Consumer Complaints Classification Using Machine Learning & Deep Learning

Authors

  • Pramod Kumar Naik Associate Professor, Department of Computer Science Engineering, Dayananda Sagar University, Bengaluru, Karnataka, India Author
  • Prashanth T Student, Department of Computer Science Engineering, Dayananda Sagar University, Bengaluru, Karnataka, India Author
  • S Chandru Student, Department of Computer Science Engineering, Dayananda Sagar University, Bengaluru, Karnataka, India Author
  • S Jaganath Student, Department of Computer Science Engineering, Dayananda Sagar University, Bengaluru, Karnataka, India Author
  • Sandesh Balan Student, Department of Computer Science Engineering, Dayananda Sagar University, Bengaluru, Karnataka, India Author

DOI:

https://doi.org/10.47392/irjash.2023.S015

Keywords:

Classification, Segregation, Natural Language Processing, Artificial Intelligence, Machine Learnin, Deep Learning, Data Augmentation, Lemmatization, TF-IDF

Abstract

Complaint handling system used by financial companies are handled by live
agents these days, there’s a need to move from a system handled by live agents
to a system which automatically handles the complaints to increase efficiency &
save cost & time.
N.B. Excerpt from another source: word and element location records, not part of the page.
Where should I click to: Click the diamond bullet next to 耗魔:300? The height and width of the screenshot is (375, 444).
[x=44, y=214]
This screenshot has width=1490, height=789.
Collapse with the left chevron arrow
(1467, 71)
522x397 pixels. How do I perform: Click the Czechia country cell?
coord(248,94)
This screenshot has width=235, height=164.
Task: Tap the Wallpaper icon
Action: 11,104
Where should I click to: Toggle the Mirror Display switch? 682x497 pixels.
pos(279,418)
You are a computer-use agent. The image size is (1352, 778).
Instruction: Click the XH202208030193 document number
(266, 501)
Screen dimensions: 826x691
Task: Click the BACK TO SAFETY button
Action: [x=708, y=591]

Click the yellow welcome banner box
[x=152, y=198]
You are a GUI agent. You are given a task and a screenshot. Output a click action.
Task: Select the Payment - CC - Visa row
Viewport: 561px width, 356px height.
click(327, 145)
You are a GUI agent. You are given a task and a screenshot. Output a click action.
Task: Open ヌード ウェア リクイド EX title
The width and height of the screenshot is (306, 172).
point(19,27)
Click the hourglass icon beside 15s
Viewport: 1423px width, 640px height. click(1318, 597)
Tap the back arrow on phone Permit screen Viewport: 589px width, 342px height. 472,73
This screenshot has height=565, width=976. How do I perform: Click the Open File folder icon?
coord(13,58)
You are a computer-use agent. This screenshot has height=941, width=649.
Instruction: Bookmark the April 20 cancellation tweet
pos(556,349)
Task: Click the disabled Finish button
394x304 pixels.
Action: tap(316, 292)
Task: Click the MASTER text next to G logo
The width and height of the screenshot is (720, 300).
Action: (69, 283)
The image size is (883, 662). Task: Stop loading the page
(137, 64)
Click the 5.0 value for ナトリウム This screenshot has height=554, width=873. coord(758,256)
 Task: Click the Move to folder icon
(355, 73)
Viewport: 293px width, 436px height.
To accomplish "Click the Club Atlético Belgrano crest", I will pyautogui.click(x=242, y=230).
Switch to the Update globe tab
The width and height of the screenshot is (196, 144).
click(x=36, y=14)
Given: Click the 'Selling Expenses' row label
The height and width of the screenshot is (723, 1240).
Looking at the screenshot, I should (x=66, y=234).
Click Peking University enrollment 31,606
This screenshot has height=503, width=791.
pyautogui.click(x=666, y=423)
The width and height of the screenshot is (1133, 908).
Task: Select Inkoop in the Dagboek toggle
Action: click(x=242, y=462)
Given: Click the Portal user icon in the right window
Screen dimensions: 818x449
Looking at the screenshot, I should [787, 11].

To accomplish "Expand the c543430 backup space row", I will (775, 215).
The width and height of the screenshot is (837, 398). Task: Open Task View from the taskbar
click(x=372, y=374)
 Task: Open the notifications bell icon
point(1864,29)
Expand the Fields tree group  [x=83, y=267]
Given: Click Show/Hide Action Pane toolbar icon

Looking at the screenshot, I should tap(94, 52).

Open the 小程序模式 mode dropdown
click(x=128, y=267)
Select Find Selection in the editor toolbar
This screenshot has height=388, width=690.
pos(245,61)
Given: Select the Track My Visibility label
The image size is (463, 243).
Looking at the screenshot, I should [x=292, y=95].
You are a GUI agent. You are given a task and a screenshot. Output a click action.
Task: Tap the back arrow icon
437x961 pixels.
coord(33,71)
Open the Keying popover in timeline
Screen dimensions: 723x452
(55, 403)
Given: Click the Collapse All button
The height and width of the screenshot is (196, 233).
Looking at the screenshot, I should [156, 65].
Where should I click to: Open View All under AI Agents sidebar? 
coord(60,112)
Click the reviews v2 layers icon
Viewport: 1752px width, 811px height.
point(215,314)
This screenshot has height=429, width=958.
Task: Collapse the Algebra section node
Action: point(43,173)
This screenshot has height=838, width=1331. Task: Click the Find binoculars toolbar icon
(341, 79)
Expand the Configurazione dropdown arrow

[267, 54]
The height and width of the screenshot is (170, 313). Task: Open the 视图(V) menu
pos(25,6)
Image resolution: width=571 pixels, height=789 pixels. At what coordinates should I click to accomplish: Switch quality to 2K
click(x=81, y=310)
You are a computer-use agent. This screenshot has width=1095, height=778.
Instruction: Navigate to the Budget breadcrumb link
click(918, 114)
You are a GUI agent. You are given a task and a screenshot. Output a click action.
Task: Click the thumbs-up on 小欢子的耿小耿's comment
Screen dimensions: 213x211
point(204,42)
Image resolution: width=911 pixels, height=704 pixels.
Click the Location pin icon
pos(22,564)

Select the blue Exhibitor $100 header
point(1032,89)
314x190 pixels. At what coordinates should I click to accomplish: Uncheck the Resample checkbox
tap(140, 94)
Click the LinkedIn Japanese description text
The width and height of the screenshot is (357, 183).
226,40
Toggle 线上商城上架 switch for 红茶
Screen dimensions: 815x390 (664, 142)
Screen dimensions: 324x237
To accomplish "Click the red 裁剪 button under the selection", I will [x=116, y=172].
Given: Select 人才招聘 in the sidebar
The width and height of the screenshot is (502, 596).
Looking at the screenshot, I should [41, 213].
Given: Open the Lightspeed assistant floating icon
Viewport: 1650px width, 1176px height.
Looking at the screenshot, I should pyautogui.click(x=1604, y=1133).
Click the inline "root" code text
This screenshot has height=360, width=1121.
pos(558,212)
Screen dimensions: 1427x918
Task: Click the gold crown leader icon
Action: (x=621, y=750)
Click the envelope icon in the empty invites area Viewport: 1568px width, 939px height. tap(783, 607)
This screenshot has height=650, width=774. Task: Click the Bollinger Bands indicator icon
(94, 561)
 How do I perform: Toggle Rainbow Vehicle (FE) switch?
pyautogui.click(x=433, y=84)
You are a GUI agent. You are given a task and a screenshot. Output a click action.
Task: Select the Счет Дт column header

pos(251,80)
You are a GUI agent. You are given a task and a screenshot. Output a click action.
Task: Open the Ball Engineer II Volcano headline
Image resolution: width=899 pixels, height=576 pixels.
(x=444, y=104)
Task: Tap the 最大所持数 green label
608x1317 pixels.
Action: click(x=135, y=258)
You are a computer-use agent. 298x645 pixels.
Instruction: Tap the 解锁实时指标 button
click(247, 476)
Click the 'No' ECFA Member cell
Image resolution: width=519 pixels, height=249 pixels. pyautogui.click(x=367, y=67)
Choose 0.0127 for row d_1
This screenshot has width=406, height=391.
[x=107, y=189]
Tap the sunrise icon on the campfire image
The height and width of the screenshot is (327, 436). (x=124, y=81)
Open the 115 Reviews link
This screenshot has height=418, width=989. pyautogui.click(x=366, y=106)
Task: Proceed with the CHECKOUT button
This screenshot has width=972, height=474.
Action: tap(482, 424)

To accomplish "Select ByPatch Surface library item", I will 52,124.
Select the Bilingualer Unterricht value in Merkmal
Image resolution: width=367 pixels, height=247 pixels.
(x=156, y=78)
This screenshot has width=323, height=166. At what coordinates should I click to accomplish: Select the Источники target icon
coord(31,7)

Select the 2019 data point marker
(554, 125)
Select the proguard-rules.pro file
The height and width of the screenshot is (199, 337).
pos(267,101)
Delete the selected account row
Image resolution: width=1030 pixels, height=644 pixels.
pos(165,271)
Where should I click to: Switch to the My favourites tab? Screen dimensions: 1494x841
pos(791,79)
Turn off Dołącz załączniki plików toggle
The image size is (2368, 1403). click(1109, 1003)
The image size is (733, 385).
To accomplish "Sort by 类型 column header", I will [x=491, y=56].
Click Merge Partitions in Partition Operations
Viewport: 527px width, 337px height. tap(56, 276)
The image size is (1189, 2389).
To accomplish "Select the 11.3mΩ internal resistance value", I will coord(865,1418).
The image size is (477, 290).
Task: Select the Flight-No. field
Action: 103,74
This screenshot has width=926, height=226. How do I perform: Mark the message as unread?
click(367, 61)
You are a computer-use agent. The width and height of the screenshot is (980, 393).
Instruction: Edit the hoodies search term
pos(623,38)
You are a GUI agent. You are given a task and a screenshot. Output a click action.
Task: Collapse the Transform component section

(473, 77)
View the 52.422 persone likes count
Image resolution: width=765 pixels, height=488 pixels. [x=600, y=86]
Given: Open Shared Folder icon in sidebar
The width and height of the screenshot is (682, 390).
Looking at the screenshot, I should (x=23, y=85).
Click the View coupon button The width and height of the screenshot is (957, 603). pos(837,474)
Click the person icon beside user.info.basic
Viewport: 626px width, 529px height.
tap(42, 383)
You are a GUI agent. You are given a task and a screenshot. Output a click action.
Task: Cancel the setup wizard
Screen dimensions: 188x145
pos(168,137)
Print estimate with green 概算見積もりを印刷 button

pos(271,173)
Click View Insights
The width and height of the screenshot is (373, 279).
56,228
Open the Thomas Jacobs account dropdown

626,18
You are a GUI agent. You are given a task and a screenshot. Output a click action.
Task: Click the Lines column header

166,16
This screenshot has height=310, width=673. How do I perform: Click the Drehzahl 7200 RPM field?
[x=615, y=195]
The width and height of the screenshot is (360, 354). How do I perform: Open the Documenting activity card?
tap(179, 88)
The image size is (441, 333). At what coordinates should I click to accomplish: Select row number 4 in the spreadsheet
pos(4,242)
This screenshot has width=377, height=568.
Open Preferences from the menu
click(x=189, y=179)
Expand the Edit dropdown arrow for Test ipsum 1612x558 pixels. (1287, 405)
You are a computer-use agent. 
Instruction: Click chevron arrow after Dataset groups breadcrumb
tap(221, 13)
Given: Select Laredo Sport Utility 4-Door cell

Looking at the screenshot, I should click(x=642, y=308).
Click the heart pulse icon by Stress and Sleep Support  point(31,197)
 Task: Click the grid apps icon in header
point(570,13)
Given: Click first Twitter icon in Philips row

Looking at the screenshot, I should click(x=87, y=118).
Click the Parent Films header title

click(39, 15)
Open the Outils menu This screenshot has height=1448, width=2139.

We are planning to develop an automatic financial complaint
classification system that automatically deals with the customer complaints by
segregating the data & routing it to the right department. We are planning
to develop the system by using Natural Language Processing (NLP), Artificial
Intelligence (AI), Machine Learning (ML) & Deep Learning (DL) concepts and
implement using Python, Jupyter Notebook,.etc. The end product will be a webbased application system where customer can register their complaints without having to worry about sending it to right department. (Bejarano) Developed system will automatically segregate the complaints & route it to the right
department. Through this project we are trying to attain best results for our
complaint classification task by comparing various Machine Learning (ML)
models, Deep Learning (DL) models and Ensemble methods on basis of accuracy and time and applying the one which best suits the requirement. (Zhang,
Zhao, and Lecun) We are using data pre-processing methods like data augmentation, lemmatization etc and on top of that TF-IDF and Word2Vec methods for
ML and DL models respectively.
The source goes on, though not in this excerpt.